::: SOURCE MATERIAL :::

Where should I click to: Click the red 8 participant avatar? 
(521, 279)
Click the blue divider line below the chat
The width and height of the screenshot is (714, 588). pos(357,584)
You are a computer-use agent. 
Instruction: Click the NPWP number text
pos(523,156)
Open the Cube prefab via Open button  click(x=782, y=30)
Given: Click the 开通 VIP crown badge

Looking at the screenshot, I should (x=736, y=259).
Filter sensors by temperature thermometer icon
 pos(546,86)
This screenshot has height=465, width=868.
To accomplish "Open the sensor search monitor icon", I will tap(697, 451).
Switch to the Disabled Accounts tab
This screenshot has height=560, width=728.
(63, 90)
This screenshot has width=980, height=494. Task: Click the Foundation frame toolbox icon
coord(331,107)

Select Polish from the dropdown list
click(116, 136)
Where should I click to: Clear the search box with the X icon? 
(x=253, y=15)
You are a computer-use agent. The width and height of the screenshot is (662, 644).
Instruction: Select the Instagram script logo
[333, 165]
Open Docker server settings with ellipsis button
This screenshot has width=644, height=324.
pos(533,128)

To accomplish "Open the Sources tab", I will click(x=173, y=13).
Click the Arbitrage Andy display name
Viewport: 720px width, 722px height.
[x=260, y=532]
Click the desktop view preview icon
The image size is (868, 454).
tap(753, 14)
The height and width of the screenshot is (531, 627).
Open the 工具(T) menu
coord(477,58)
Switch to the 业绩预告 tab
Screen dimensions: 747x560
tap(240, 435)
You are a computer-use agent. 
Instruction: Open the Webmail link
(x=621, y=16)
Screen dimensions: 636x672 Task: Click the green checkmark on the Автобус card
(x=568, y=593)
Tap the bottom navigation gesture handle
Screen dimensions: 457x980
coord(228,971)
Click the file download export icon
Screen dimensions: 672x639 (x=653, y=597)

:::

* [WHAT TO PRODUCE] Everything from the first line of the entries above through the line with "Open the Cube" is to be reproduced exactly, and nothing else.

* [RESPONSE BOX]
Where should I click to: Click the red 8 participant avatar? 
(521, 279)
Click the blue divider line below the chat
The width and height of the screenshot is (714, 588). pos(357,584)
You are a computer-use agent. 
Instruction: Click the NPWP number text
pos(523,156)
Open the Cube prefab via Open button  click(x=782, y=30)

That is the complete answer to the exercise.